One challenging goal for the development of biosensors is the conception of three-dimensional biostructures on electrode surfaces. With the aim to develop 3D architectures based on single-walled carbon nanotubes (SWCNTs) frameworks a novel adamantane-pyrrole monomer was synthesized. After electrochemical polymerization at 0.95 V in acetonitrile, the resulting polypyrrole film provided affinity interactions with β-cyclodextrin. SWCNT coatings were thus functionalized with poly(adamantane-pyrrole) and applied to the anchoring of glucose oxidase (GOX), modified with β-cyclodextrin.
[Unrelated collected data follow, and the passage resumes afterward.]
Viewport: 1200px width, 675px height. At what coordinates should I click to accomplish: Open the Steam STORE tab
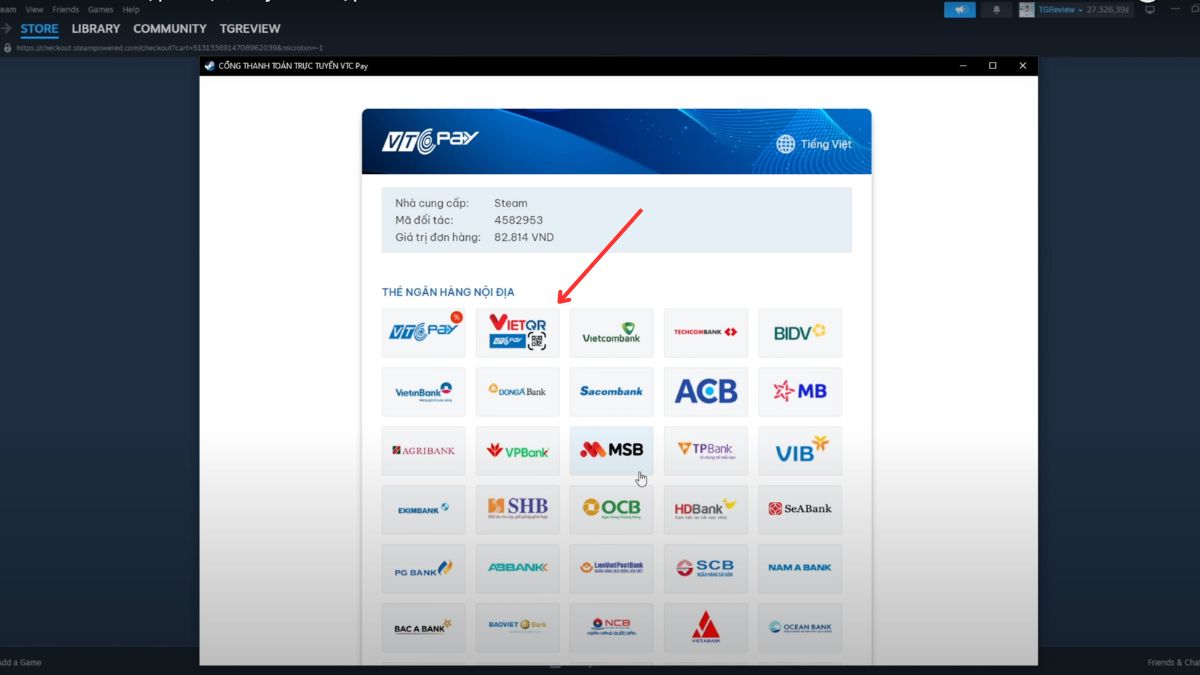click(40, 29)
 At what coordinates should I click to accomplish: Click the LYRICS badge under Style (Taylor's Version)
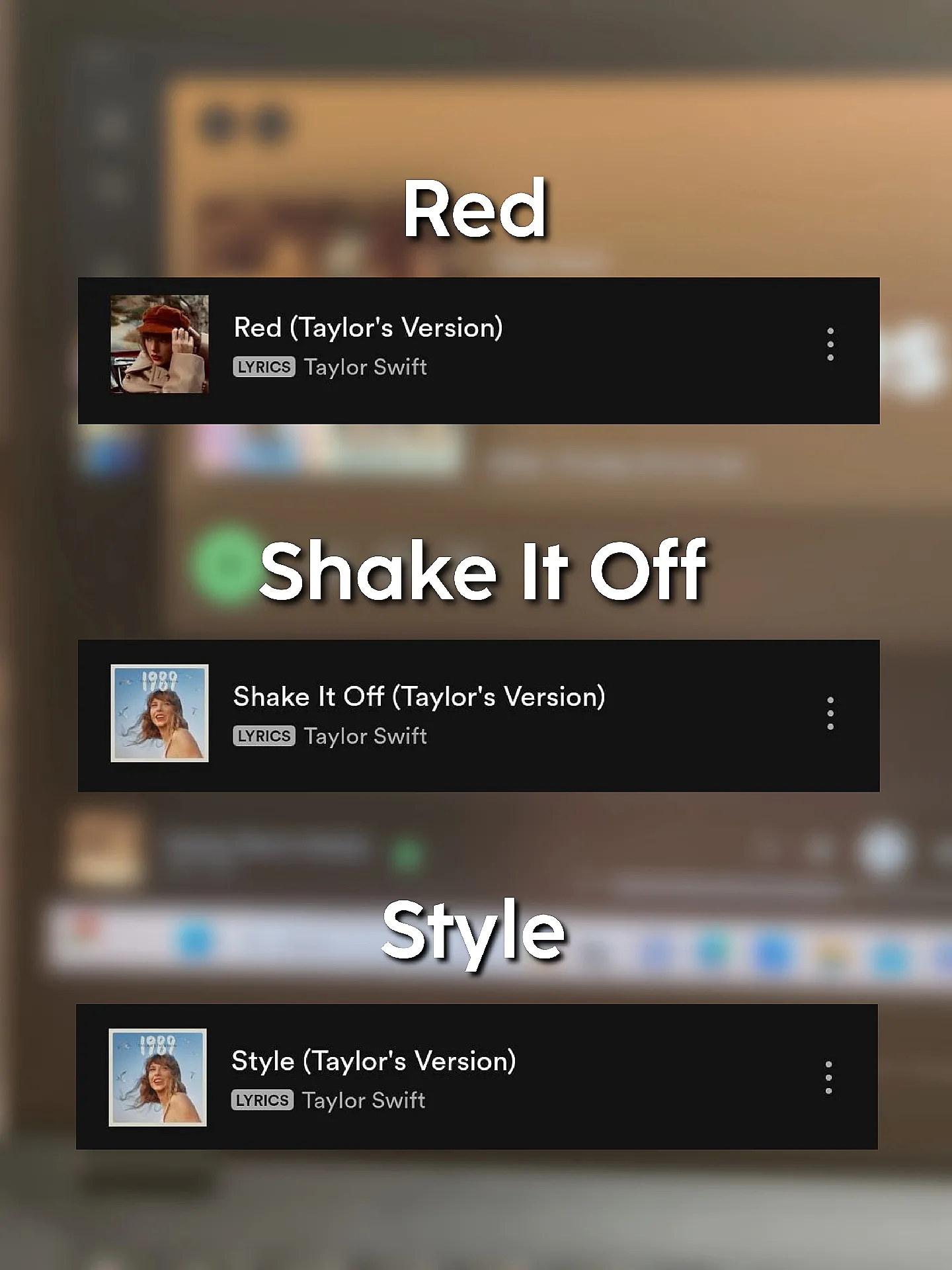(x=262, y=1100)
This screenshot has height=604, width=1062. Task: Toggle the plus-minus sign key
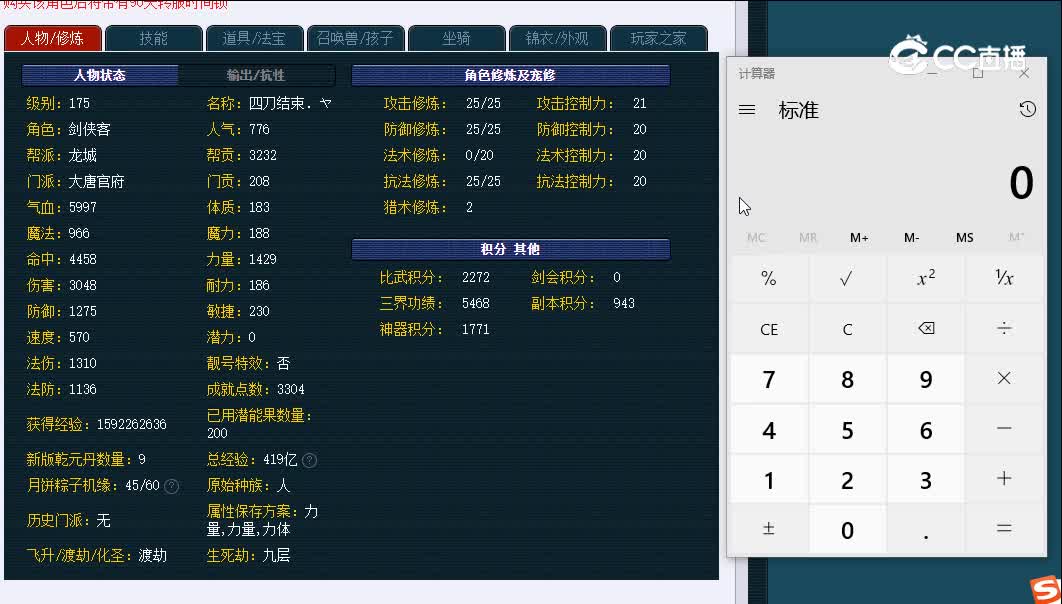[x=769, y=528]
By using this affinity system adamantine–cyclodextrin, β-cyclodextrin-modified gold nanoparticles were attached onto the functionalized SWCNT deposit as intermediate layer. This allows the immobilization of adamantane-tagged GOX. The responses of these biosensors to glucose were measured by potentiostating the modified electrodes at 0.7 V versus saturated calomel electrode (SCE) in order to oxidize the enzymatically generated hydrogen peroxide in the presence of glucose and oxygen. The highest sensitivity and maximum current density were recorded for the configuration based on β-cyclodextrin-modified gold particles as intermediate layer between adamantine-functionalized SWCNTs and GOX (31.02 mA M −1cm −2 and 350 μA cm −2, respectively). The similar configuration without SWCNTs exhibits a sensitivity and J max of 0.98 mA M −1cm −2 and 75 μA cm −2, respectively. The resulting supramolecular assemblies were characterized by scanning electron microscopy (SEM). Advantages and disadvantages of the different preparation methods and the performance of each affinity sensor setup are discussed in detail.